The mechanisms involved may be more complicated. 17β-HSD enzymes interconvert estrogens in both directions. Therefore, 17β-HSD13 might convert E2 to E1, thereby reducing the E2 concentration in the cellular microenvironment, resulting in a decrease in metabolic protection afforded by E2 and activating lipid anabolic genes. Besides steroid metabolism, some subtypes of 17β-HSDs also play roles in fatty acid elongation and β-oxidation, synthesis of prostaglandin and retinol metabolism. These other activities of 17β-HSD13 may influence fatty liver development via distinct metabolic pathways. In addition, 17β-HSD13 is also present as a major protein on hepatic LDs. Thus it may also act as a structural protein, protecting lipids from hydrolysis by preventing lipases from gaining access to the interior lipids. The mechanisms regulating 17β-HSD13 and its involvement in the progression of NAFLD still need to be elucidated.

CONCLUSION

The LD is the central organelle regulating lipid homeostasis and disorders of LD-associated proteins induce metabolic diseases like NAFLD. GWAS studies reveal that SNPs linked with PNPLA3 are strongly associated with NAFLD, especially the PNPLA3-I148M variant.

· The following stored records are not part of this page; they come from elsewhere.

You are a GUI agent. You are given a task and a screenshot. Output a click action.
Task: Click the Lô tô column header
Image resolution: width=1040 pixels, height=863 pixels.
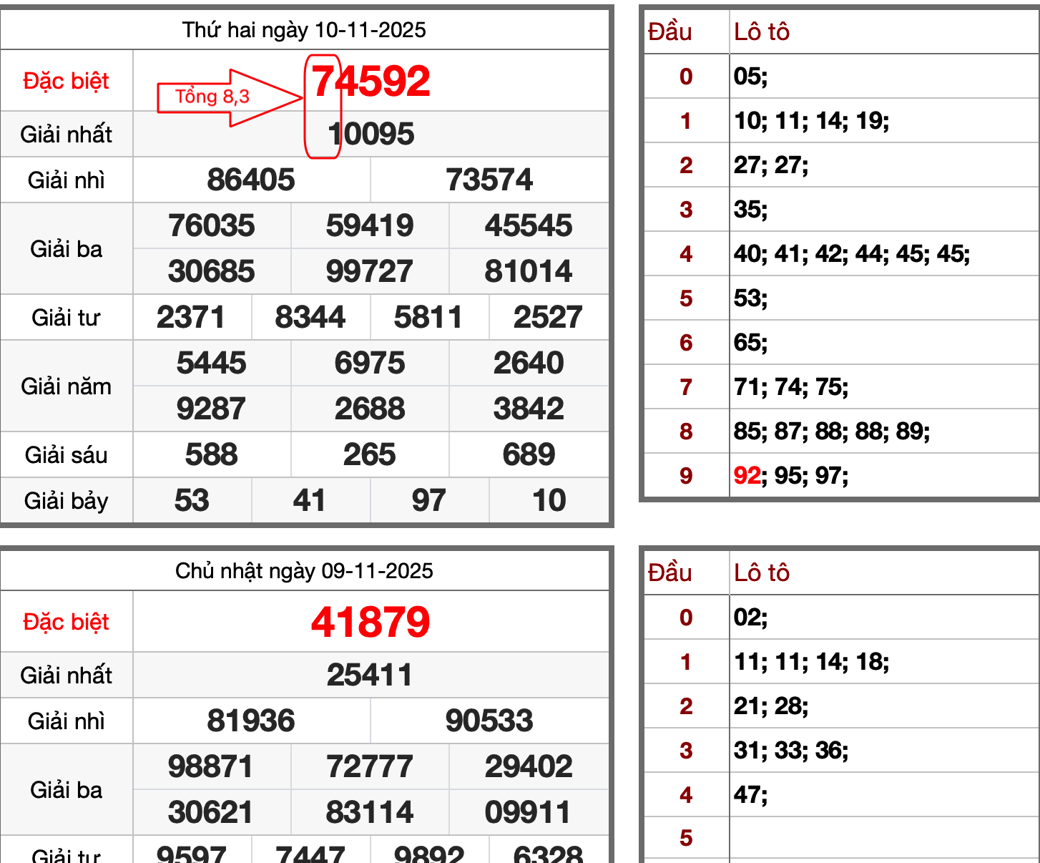coord(761,31)
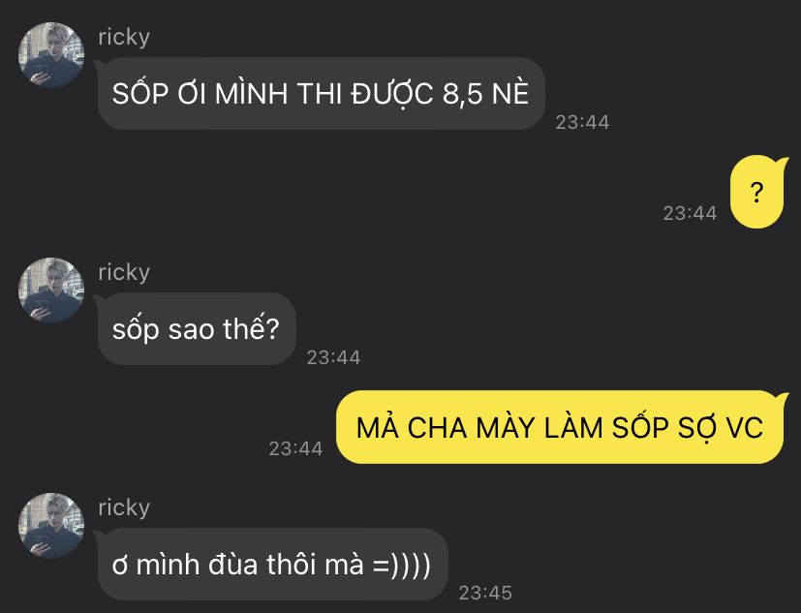Select the yellow "MẢ CHA MÀY LÀM SỐP SỢ VC" bubble
This screenshot has height=613, width=801.
[560, 428]
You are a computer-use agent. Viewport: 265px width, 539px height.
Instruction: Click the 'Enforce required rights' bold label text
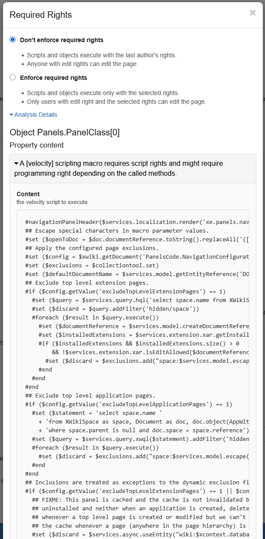tap(53, 78)
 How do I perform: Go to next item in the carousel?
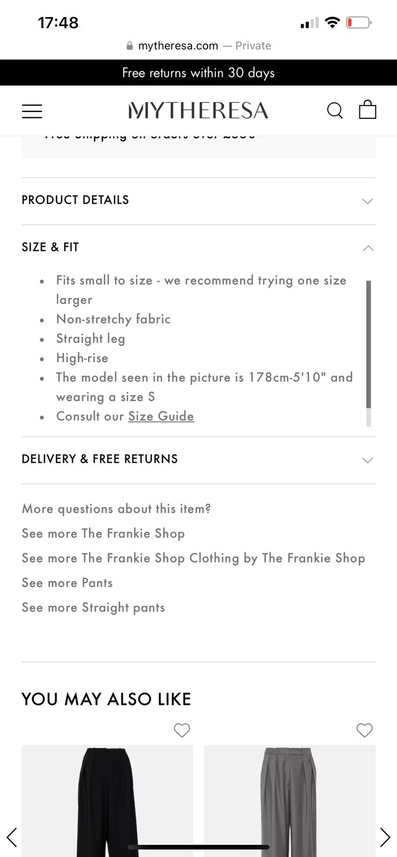385,837
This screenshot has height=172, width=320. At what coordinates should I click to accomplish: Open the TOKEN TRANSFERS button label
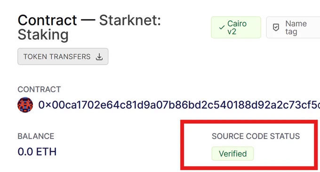[x=57, y=57]
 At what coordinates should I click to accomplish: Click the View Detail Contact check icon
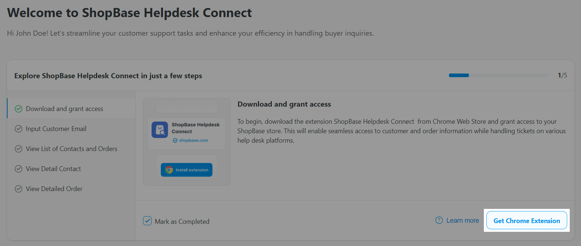point(19,169)
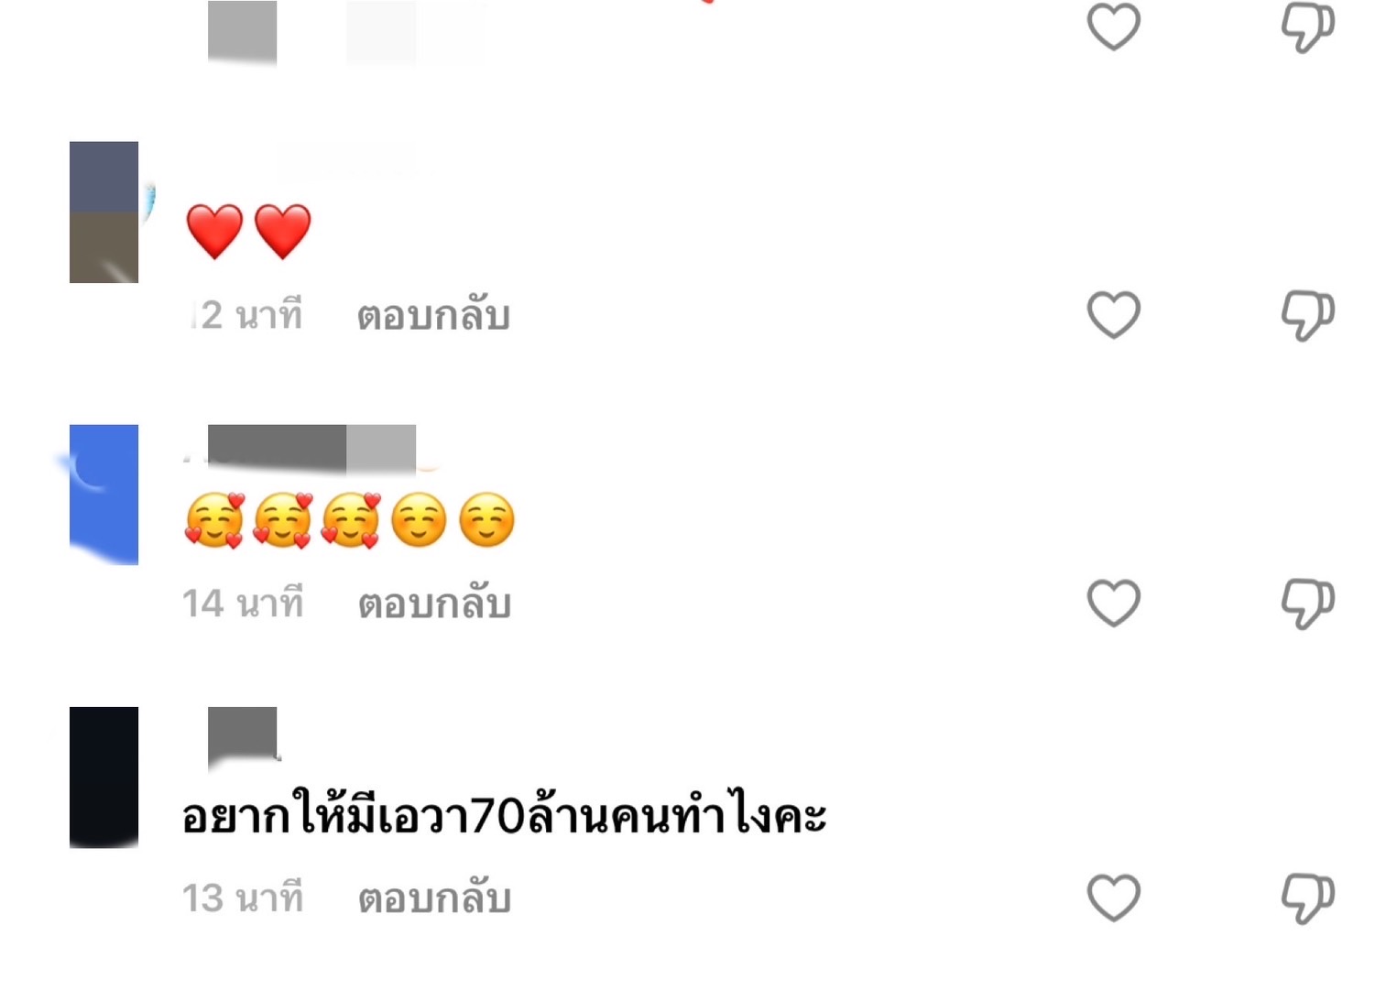The height and width of the screenshot is (990, 1386).
Task: Dislike the comment with two red hearts
Action: tap(1307, 315)
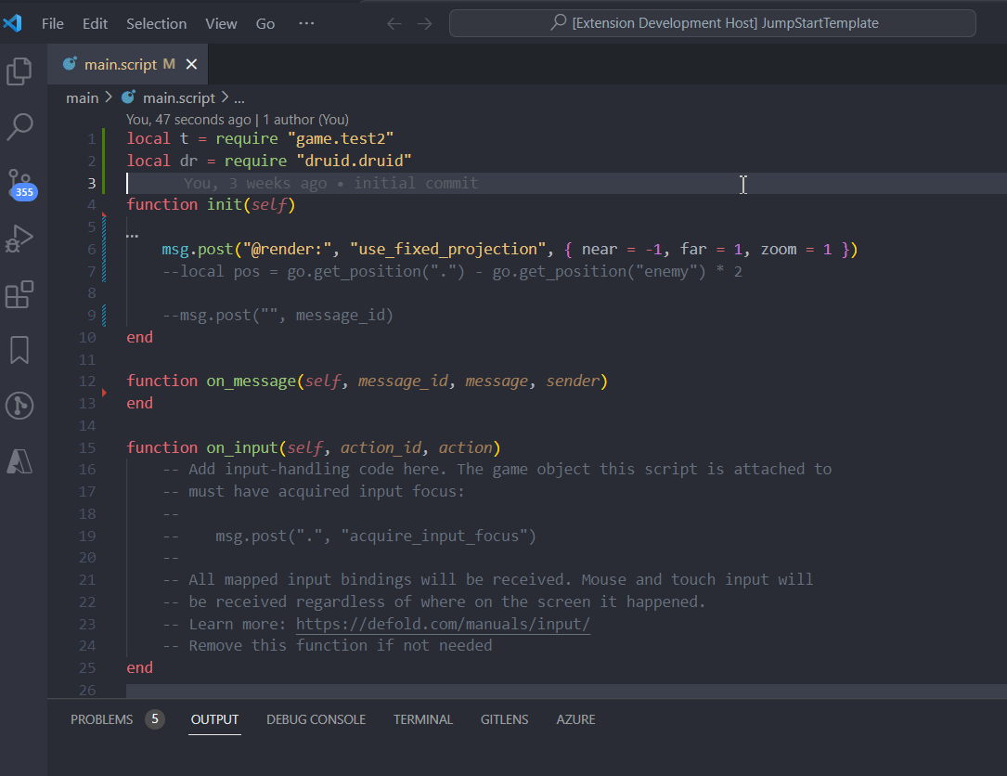
Task: Open the defold.com input manual link
Action: click(x=443, y=623)
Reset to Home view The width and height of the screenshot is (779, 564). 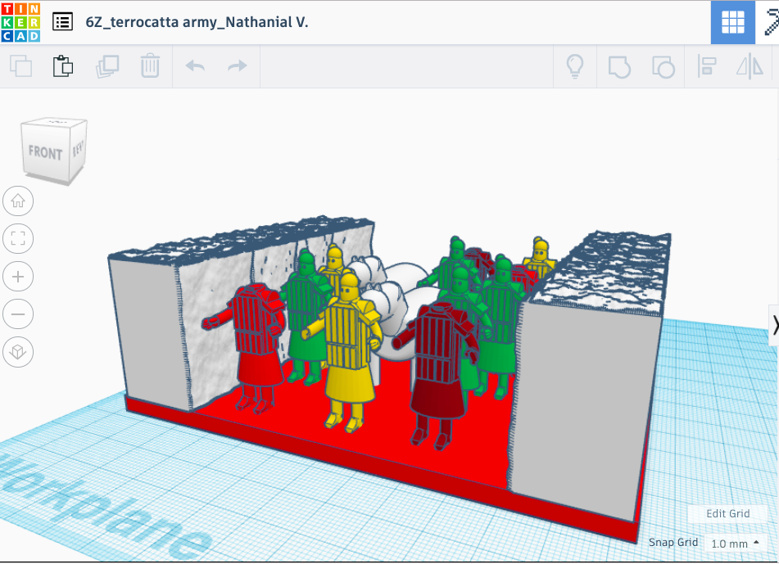18,200
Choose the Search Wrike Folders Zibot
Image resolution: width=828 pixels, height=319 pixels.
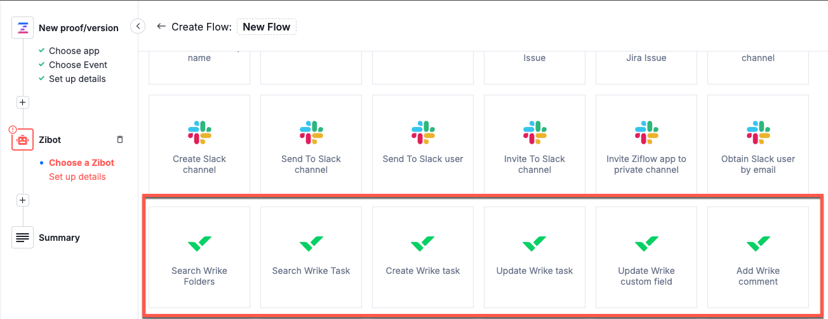[x=199, y=257]
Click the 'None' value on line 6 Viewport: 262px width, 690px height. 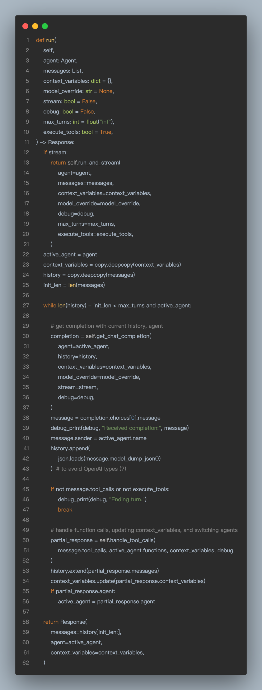(106, 91)
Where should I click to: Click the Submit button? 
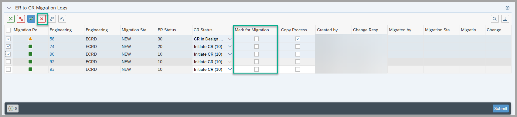point(501,108)
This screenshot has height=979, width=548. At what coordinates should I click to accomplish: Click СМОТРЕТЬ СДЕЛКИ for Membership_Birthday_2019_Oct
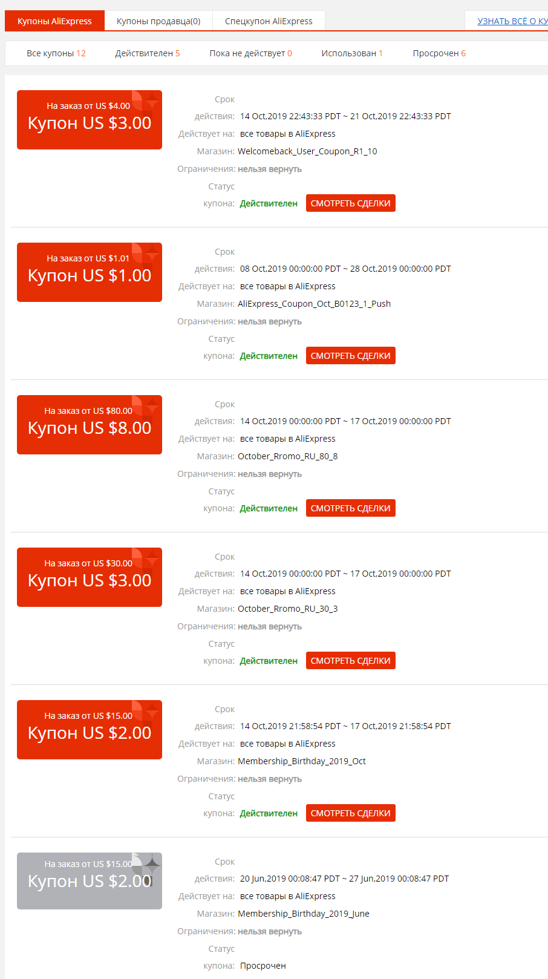(351, 813)
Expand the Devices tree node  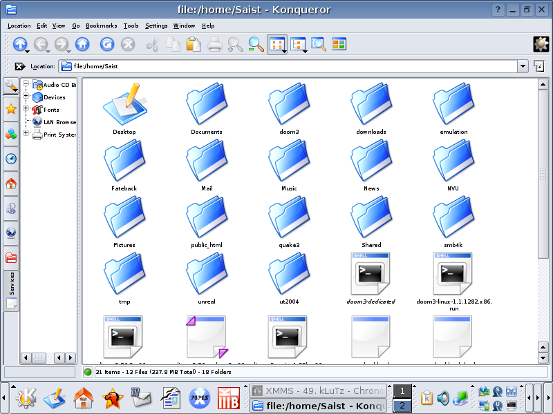pyautogui.click(x=26, y=97)
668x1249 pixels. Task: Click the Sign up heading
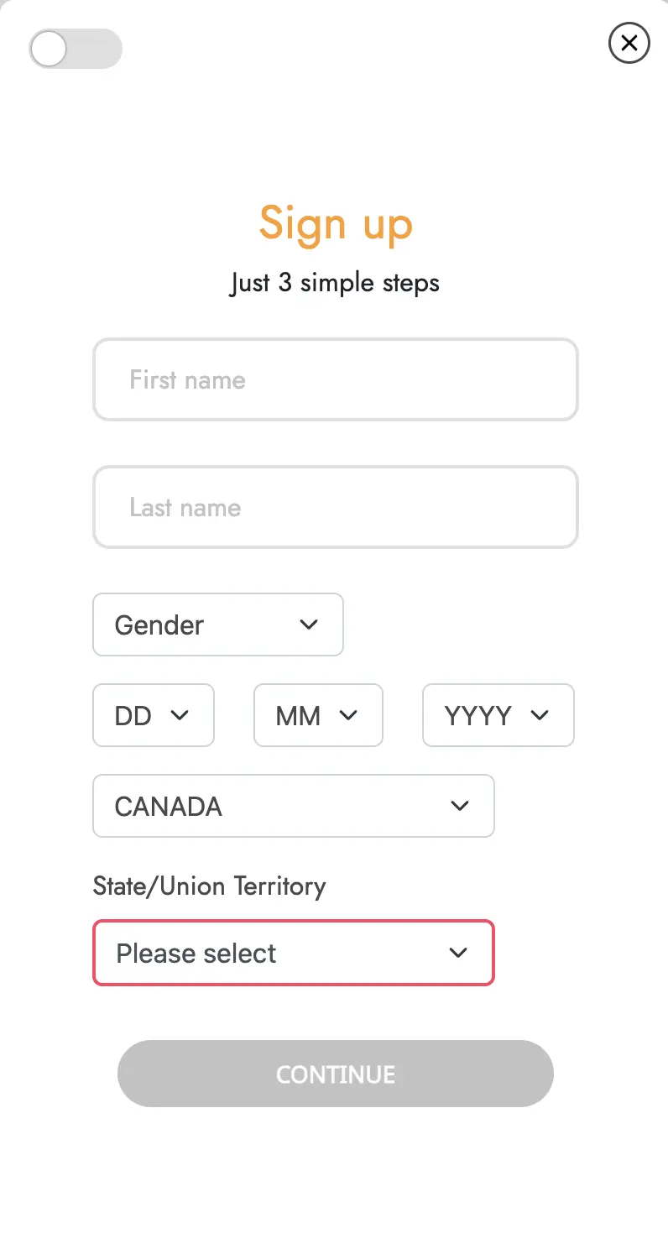pyautogui.click(x=336, y=223)
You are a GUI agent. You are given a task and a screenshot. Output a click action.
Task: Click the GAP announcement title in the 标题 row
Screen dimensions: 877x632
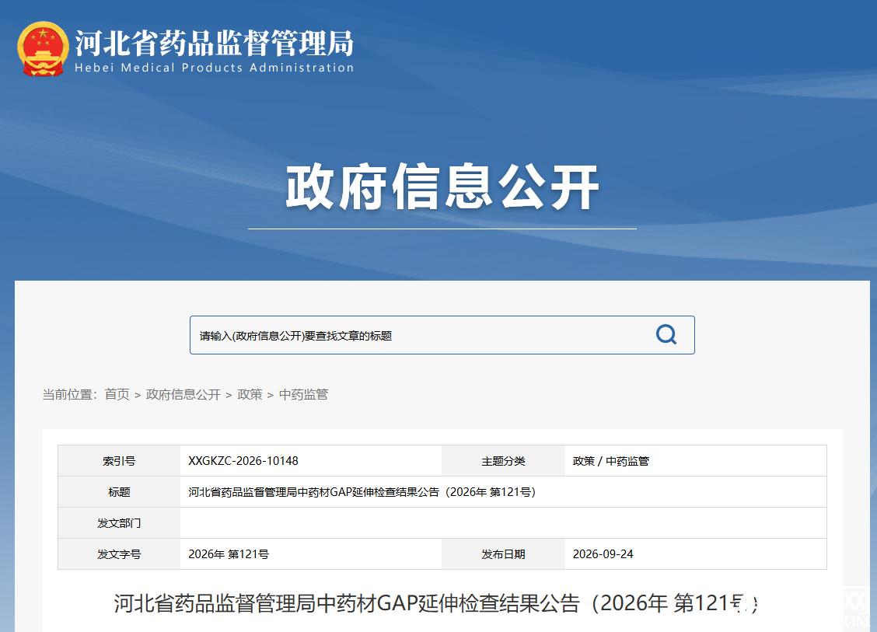362,491
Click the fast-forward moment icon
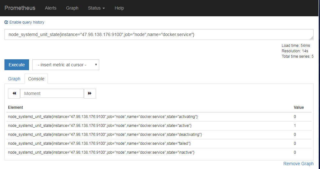This screenshot has width=320, height=169. [90, 93]
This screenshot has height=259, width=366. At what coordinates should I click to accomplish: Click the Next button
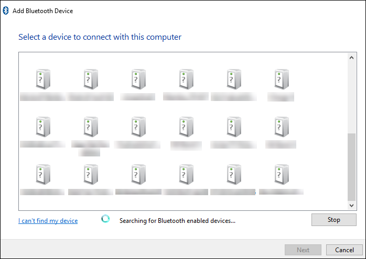tap(303, 250)
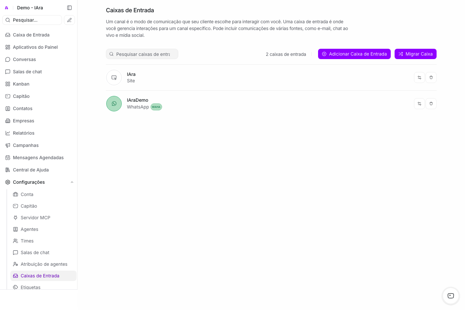465x310 pixels.
Task: Collapse the Configurações section chevron
Action: tap(72, 182)
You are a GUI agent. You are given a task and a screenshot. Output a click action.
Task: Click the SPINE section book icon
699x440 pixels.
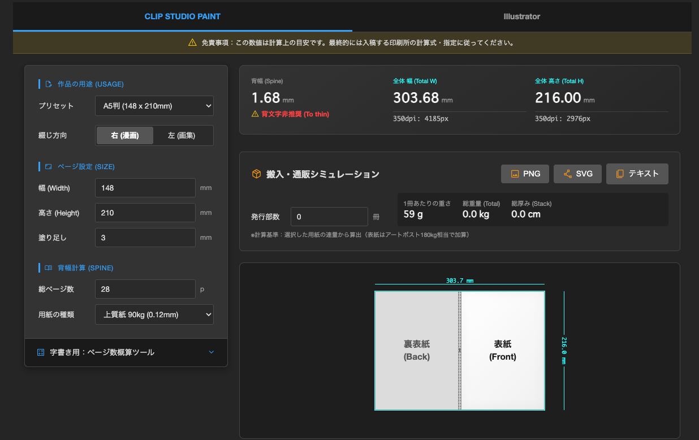[48, 268]
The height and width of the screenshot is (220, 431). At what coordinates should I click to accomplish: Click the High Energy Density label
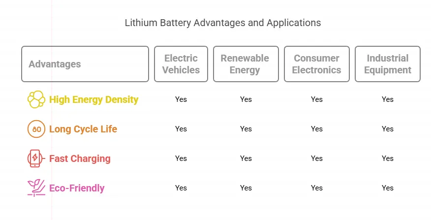(x=94, y=99)
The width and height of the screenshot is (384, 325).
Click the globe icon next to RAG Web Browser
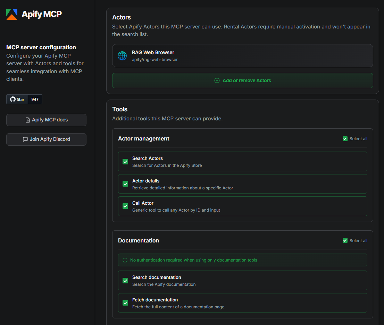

PNPLA3-I148M seems to be a loss-of-function mutation, but its pathogenic effect appears to be mediated through a gain in function resulting in a suppression of lipase activity. The 17β-HSD13 enzyme was identified by a comparative proteomic study of patients with normal and simple hepatic steatosis liver. Increased 17β-HSD13 on LDs greatly elevates lipid content in both hepatocytes and mouse liver. Since 17β-HSD family proteins catalyze the key step in sex hormone synthesis, we speculate that 17β-HSD13 may promote lipid synthesis by producing hormones which regulate lipogenic gene expression. However, the detailed underlying mechanisms by which LDs and LD-associated proteins induce NAFLD remain to be elucidated.